Negative results for software effort estimation (2017)
COCOMO is one of those terms that gets thrown around a lot in engineering schools, but seemingly disappears into thin air once you enter the software industry “because reliable effort estimation is a holy grail” or “because it’s obsolete”. This study shows that in the case of effort estimation methods, newer isn’t necessarily better.
Why it matters
Effort estimation is an important part of software project management: under-estimation causes schedule and budget overruns and possibly even project cancellation, while over-estimation can cause a project to be cancelled before it has even started.
Researchers in the 1970s and 1980s developed parametric estimation models like Boehm’sHe’s also one of the authors of this paper, which is not suspicious at all. 🤔 Constructive Cost Model (COCOMO), which helps you estimate the amount of effort that’s needed to complete a project.
The original version of COCOMO was developed in the 70s by combining existing expertise about effort estimation with data from many software projects. COCOMO II, the current version, was published in 2000 and is tuned for more modern projects.

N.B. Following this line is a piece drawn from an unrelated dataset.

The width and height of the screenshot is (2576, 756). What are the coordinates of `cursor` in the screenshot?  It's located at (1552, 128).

It assumes that different types of software projects (e.g. embedded software, business data processing, scientific software) have different cost characteristics due to differences in factors like product complexity, programmer capability, personnel continuity, architecture or risk resolution, and team cohesion.
COCOMO models can be tuned using local project data or approximated using so-called local calibration procedures like COCONUT.

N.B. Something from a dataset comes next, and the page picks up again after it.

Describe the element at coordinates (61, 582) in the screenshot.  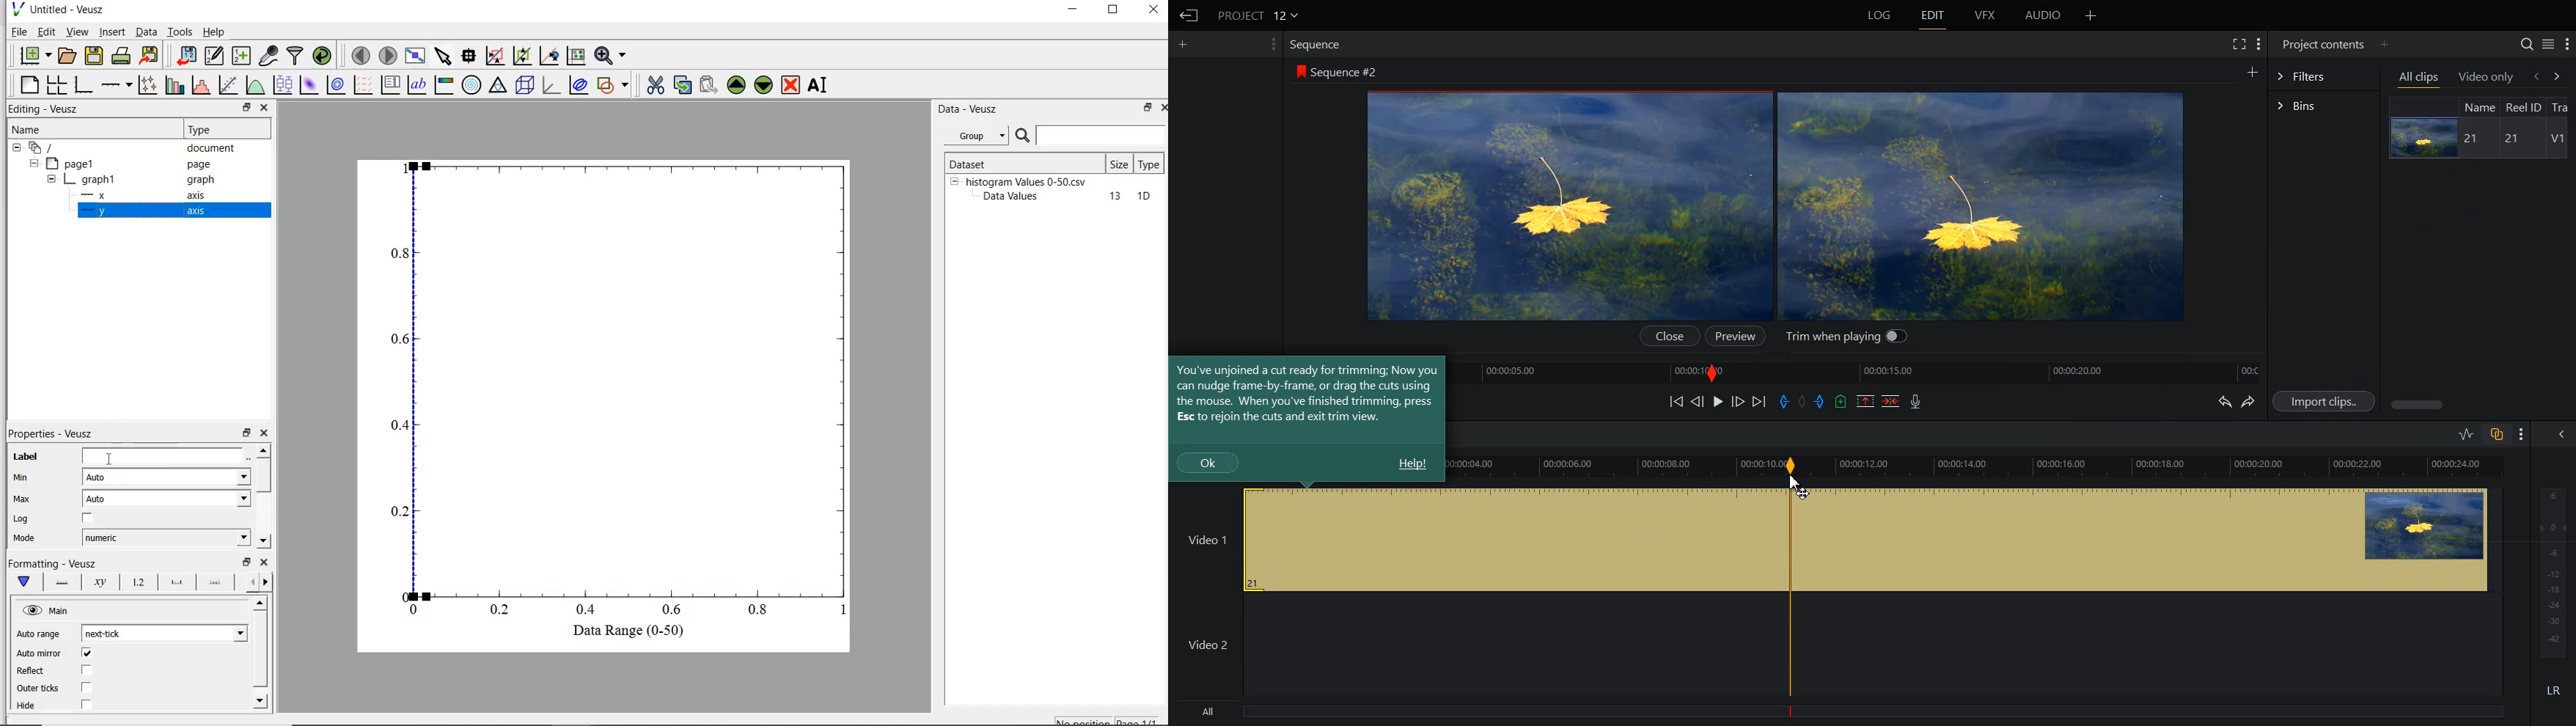
I see `axis line` at that location.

Other methods based on regression, case-based reasoning, and other fancy machine learn-y algorithms have been proposed since then, but parametric estimation is still the most widely used method.
This is strange: new methods are only (supposed to be) proposed if they are better than existing ones, so why are newer methods not adopted by industrial practitioners? Should we spend more effort into promoting newer models or are there other reasons why COCOMO is still king?
How the study was conducted
Effort estimation methods are normally used to predict effort of projects before they’re started. But for evaluation purposes it makes more sense to apply them to projects that have already been completed, as it allows you to compare the estimated effort with the actual effort. Four datasets are used in the study:
- The original dataset that was published along with the COCOMO model. This dataset contains projects from the 1970 to 1980;
- A collection of NASA projects that produced software for the International Space Station in the early 1990s ;
- Two newer proprietary datasets with newer NASA and (presumably) commercial projects from the 2000s.
The authors compare COCOMO-II and (the COCOMO-based) COCONUT with a bunch of other methods, which include simple methods based on lines of code (LOC), and more sophisticated methods like CART, k-nearest, ATLM, TEAK, and PEEKING2.
What discoveries were made
The study basically consists of two parts: the first part compares COCOMO with other methods, while the second part deals with COCOMO’s perceived complexity.
COCOMO put to the test
It’s often believed that parametric estimation methods like COCOMO-II are no better than simple lines of code (LOC) measures.
Results show that estimations made using COCOMO-II and COCONUT have a much smaller standard error than estimations based on projects with a similar amount of code. This is hardly surprising of course, as LOC-based methods implicitly assume that any two projects with similarly-sized codebases require equal amounts of effort to complete, regardless of factors like domain complexity.
COCOMO-II and COCONUT also hold their ground quite well against the more sophisticated methods. Another interesting observation is that, for all the talk about the world of software development being a ridiculously fast-moving field, the COCOMO-II tunings from 2000 are still useful for newer projects.
A simplified COCOMO
COCOMO can be costly to adopt at new organisations:
- Analysts need to be trained before they can consistently generate project rankings (very low, low, nominal, high, very high, or extremely high);
- New models are tuned only after collecting hundreds of project examples;
- The model takes 24 attributes into consideration, which may be a bit too much for new adopters.
The authors therefore explored the usefulness of simplified versions that aim to mitigate some of those issues:
- The six-point scale is reduced to a scale with just three possible values: nominal, above nominal, and below nominal;
- The model is trained on just 4 or 8 randomly selected projects;
- The number of attributes is reduced to remove potentially noisy and correlated attributes; this should improve the reliability of predictions.
A comparison of various simplified versions with regular COCOMO suggests these simplified COCOMO models are an acceptable substitute in cases where the full version may be too hard to implement.